His early career was known to Pierre Jean Mariette, who expressed "great hope" in his future ("des grandes espérances"), while noting that he had been active in print commerce in Marseille. It was also reported that he spent several years working in the print trade with the firm of Daudet et Joubert in Lyon, before coming to Paris. His commercial activity as an art dealer is evident from his filing with the city of Paris for relief from debt in 1783—among his losses was 6000 livres of framed prints which he had shipped to Philadelphia.

Larent’s commercial engagements would have estranged him from the Académie royale de peinture et de sculpture in Paris, where commerce in art works was forbidden.  He never exhibited with this body, and there is no evidence that he even applied for its membership.  Nonetheless, he obtained positions in the royal household, named graveur de Roi (engraver of the King) in 1777 for his collaboration on the “Monument to the Glory of Louis XVI” published by the abbé de Lubersac.  In 1780, having personally presented to the King his engraving “La Mort du Chevalier d’Assas” after Casanova, he was named Graveur du Département de la Guerre (Engraver of the War Department).

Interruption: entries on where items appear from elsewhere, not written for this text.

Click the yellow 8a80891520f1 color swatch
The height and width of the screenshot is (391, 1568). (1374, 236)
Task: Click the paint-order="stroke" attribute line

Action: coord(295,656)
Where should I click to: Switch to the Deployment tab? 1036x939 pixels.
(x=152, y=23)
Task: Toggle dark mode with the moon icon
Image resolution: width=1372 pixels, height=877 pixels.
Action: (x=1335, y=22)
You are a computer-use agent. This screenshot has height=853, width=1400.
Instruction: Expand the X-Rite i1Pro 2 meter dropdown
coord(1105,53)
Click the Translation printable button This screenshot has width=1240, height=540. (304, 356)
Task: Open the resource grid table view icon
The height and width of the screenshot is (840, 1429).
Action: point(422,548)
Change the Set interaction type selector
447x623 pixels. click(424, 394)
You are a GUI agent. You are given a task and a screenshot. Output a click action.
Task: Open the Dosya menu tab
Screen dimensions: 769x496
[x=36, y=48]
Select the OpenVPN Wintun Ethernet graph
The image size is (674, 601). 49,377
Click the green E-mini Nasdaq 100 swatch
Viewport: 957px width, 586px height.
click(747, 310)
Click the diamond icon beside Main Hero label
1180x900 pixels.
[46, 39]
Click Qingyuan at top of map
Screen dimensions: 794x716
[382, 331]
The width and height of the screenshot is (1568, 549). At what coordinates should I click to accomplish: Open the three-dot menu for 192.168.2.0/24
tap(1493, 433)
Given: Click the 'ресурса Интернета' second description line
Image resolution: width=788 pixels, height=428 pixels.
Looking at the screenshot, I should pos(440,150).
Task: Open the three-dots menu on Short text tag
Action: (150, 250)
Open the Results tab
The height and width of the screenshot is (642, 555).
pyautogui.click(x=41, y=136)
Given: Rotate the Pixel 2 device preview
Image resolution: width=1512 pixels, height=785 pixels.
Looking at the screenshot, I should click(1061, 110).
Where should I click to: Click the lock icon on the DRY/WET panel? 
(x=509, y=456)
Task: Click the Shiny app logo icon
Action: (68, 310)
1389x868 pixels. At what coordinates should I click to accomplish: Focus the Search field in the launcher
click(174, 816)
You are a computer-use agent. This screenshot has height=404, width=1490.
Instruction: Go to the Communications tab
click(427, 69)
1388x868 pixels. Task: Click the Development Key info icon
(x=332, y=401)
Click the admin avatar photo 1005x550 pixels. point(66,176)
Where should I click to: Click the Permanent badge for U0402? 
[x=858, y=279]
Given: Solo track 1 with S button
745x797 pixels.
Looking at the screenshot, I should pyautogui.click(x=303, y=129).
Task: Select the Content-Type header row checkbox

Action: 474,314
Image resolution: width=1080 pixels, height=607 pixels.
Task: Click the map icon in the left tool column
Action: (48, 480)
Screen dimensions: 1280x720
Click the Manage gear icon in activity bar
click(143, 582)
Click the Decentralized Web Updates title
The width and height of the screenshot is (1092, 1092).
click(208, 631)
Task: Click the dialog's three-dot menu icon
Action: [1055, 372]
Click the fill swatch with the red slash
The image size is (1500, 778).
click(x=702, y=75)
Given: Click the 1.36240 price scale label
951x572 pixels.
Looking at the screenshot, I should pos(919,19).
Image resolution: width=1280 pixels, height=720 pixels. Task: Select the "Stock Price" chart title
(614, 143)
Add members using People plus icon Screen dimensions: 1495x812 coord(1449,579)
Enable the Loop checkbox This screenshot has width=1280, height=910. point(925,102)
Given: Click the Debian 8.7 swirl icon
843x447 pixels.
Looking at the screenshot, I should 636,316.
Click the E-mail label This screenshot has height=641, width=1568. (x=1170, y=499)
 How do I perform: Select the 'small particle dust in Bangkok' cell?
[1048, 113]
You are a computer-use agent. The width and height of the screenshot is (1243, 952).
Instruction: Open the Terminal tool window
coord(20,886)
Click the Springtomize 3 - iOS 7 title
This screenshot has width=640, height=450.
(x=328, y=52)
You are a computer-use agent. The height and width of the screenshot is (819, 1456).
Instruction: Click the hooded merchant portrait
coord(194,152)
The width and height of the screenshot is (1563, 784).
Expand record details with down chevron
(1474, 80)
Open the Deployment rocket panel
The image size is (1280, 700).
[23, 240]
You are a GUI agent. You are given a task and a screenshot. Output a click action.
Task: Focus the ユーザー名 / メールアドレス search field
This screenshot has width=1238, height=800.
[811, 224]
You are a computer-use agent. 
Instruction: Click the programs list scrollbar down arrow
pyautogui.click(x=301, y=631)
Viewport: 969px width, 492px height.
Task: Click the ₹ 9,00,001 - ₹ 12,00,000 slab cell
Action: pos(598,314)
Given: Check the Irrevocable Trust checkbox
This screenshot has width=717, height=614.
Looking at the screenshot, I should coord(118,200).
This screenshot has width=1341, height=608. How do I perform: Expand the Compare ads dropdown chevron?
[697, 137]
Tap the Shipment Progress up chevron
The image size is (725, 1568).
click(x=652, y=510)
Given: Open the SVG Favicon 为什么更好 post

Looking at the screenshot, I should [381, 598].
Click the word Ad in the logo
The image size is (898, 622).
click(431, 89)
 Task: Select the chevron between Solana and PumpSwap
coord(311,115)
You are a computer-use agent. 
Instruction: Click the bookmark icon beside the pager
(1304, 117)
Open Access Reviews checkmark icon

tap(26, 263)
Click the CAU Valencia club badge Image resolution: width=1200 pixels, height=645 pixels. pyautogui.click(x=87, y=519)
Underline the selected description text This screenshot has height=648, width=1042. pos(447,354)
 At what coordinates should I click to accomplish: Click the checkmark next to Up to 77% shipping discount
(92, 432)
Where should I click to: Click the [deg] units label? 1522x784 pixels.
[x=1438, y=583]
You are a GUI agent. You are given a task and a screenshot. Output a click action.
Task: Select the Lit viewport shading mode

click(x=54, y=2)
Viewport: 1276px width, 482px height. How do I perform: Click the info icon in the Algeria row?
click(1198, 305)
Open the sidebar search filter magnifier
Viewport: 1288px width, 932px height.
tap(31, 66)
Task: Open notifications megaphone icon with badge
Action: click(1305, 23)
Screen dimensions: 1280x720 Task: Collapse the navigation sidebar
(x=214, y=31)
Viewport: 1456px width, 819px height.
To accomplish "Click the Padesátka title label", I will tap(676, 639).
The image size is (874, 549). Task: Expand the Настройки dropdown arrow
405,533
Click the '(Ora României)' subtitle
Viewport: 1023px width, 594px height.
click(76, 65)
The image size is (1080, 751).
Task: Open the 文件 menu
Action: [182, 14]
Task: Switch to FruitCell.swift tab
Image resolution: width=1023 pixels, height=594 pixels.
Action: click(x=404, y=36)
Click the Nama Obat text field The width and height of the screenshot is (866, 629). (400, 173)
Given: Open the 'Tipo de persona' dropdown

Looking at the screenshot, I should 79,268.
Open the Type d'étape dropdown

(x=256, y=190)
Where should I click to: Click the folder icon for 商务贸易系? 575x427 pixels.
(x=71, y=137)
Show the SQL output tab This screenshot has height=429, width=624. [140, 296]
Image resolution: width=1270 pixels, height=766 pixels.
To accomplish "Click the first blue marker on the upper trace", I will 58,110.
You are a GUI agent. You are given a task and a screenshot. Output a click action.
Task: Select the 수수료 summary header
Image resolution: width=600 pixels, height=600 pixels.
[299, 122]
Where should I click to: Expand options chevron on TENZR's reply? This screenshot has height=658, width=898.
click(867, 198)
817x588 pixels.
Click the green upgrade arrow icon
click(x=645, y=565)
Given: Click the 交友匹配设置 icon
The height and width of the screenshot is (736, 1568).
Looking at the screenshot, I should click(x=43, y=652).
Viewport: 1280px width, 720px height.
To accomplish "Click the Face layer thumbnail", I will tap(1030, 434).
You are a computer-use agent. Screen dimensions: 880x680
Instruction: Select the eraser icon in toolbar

Recognition at Court helps to account for his initiative, without the privilege of association with the Royal Academy, to propose with the support of the King’s First Gentleman (le premier gentilhomme du Roi), Alexandre d’Aumont, the engraving of the paintings and drawings of the Royal Collection in August of 1790. The proposal was initially refused; but it was the origin of what was to become the publication Le Musée français, consisting of 504 large format engravings of paintings in the national museum at the Louvre—the employment of over 150 engravers from across Europe.

In disposition, Pierre Laurent was said to be perfectly suited to this task: affable, very supportive of the artists in his employment, persevering, knowledgeable and an enthusiast of the practice of his art.  He was twice married: first, to Marie Thérèse Barral in 1764 in Marseilles—of whom two children, Charles and Anne, who married the engraver Pierre Audouin—and following the death of his first wife in 1776, to Henriette Thérèse Ogier In 1778 in Paris, a marriage without sharing of property (“aucune communauté de biens”) – of whom a single son in 1779, Pierre-Louis-Henri, known as Henri;  she was probably related to the celebrated J.F. Ogier, president of the national Senate, whose recent decease Laurent had observed with the engraving of the design of a funeral monument.  Laurent is also said to have been related through the Barras family of Marseille to the wife of his eventual collaborator and financier Robillard de Peronville, a connection which is corroborated by the dedication of an engraving in 1773 to “Monsieur de Barras la Villette ... par son serviteur et cousin P. Laurent.”

His son, Henri Laurent, (1779-1844), also an engraver, contributed to the execution of the Le Musée français and, after his father’s death, directed its completion under the title Le Musée royal in 1824. According to Basan, Pierre Laurent was also assisted by a brother, Louis Laurent, who was proficient at etching. He—not Pierre—may have been responsible for works listed under the name "M. Laurent" at the Salon of 1791; Louis Laurent was listed as an engraver and a print publisher in Paris at the address of his nephew Henri during the 1820’s.

Engravings by Pierre François Laurent can be found in The British Museum, The V&A, The Metropolitan Museum of Art New York and the Département des Estampes et des Photographies of the Bibliothèque nationale de France.

== Works ==
- Des boeufs prèsd'une chaumière, after Potter, 1805 (in Le Musée français).
- Les Ruines du Colisée, after Nicolaes Berchem, 1806 (in Le Musée français).
- Untitled (Landscape with Bridge and Dovecote), after Boucher, 1776.
- Vue de Flandre, after Jan van Goyen, 1805 (in Le Musée français).
- Woman and her boy on horseback after Jean-Baptiste-Henri Deshays.
- La Mort du Chevalier d'Assas, after Casanova, 1777.
- Le Jeune Désilles à l’affaire de Nancy le 31 août 1790, after Le Barbier.
- Le Deluge, after N. Poussin, 1802.